*WHAT IS ASKED:*
In the data below, copy verbatim the part that opens with the line containing "Check Exempt from Federal box" and closes with the line containing "The image size is (268, 193). click(139, 12)". Leave the pictures out of your answer.

═══ LISTING

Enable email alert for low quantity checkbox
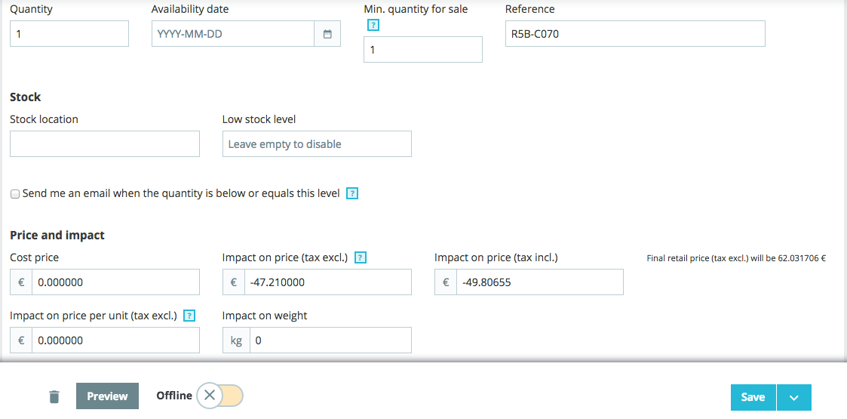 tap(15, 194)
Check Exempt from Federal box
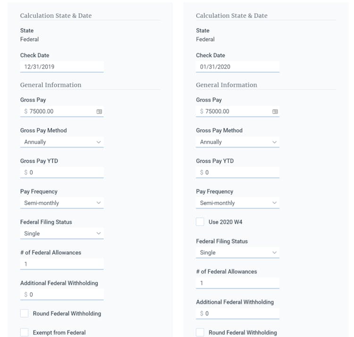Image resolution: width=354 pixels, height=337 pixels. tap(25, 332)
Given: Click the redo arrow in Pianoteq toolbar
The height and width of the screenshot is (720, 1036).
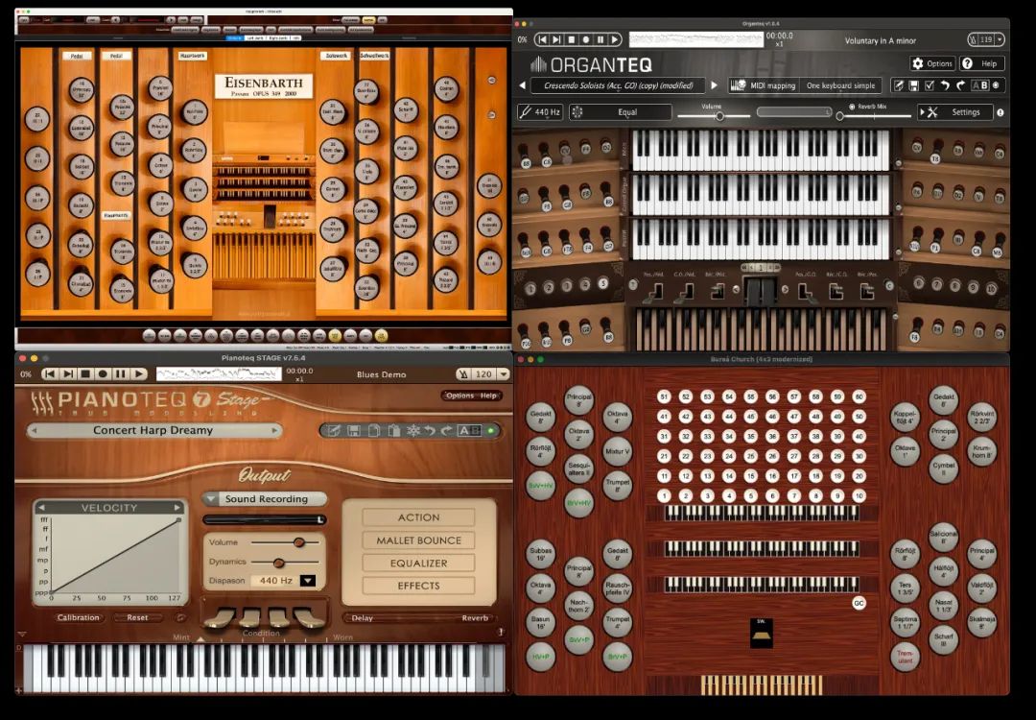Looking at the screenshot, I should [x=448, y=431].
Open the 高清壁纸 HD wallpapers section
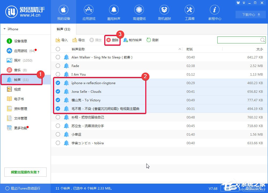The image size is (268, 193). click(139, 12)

══════
═══ LISTING

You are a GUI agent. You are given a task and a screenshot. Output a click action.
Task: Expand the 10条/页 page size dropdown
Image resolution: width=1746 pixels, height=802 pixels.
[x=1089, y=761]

══════
═══ LISTING

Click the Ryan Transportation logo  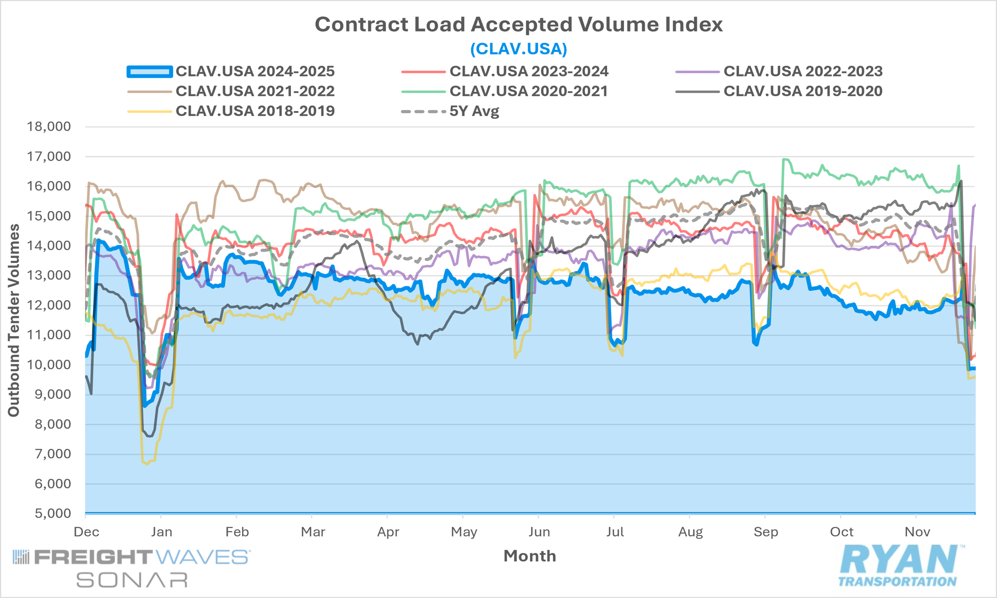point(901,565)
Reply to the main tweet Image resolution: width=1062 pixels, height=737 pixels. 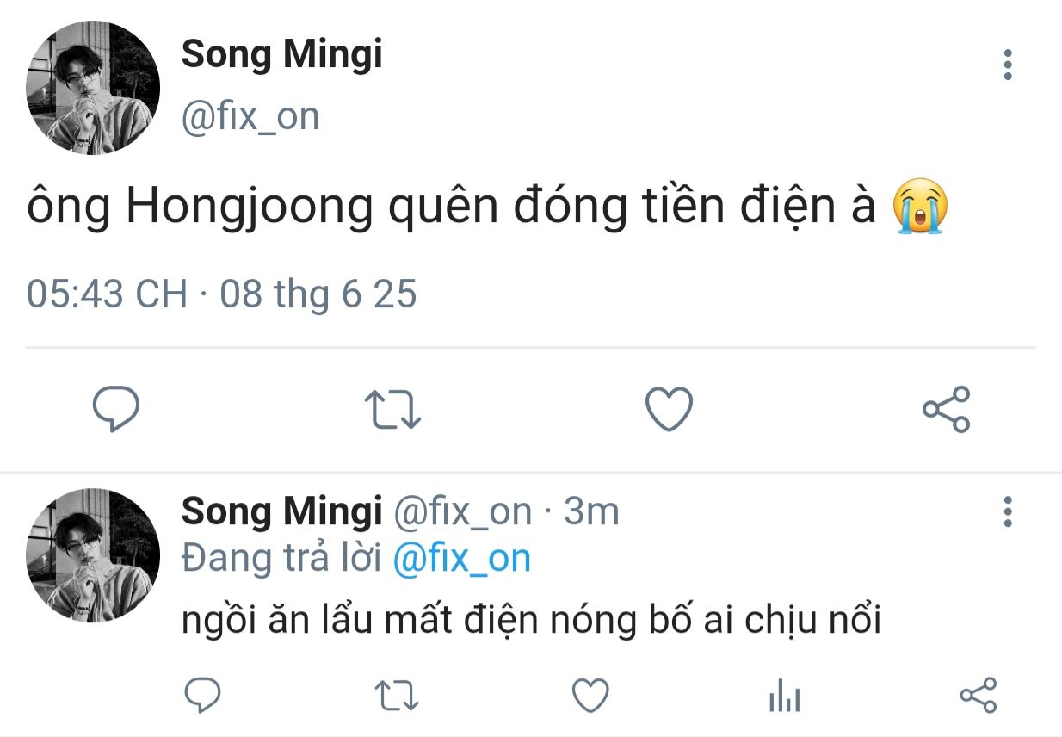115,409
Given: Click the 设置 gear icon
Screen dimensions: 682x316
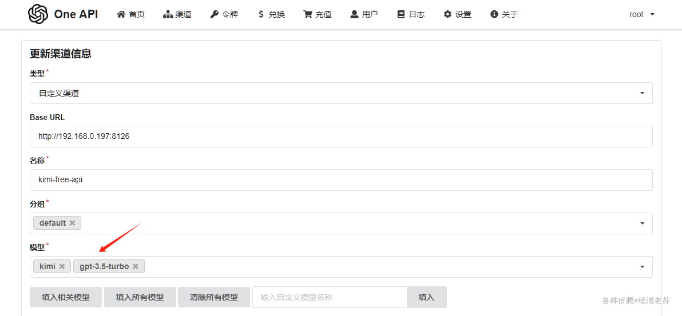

══════

*SOLUTION TO THIS TASK:*
Check Exempt from Federal box
Image resolution: width=354 pixels, height=337 pixels. tap(25, 332)
Given: Click the redo arrow in Pianoteq toolbar
The height and width of the screenshot is (720, 1036).
Looking at the screenshot, I should [x=448, y=431].
Open the 高清壁纸 HD wallpapers section
The image size is (268, 193). click(139, 12)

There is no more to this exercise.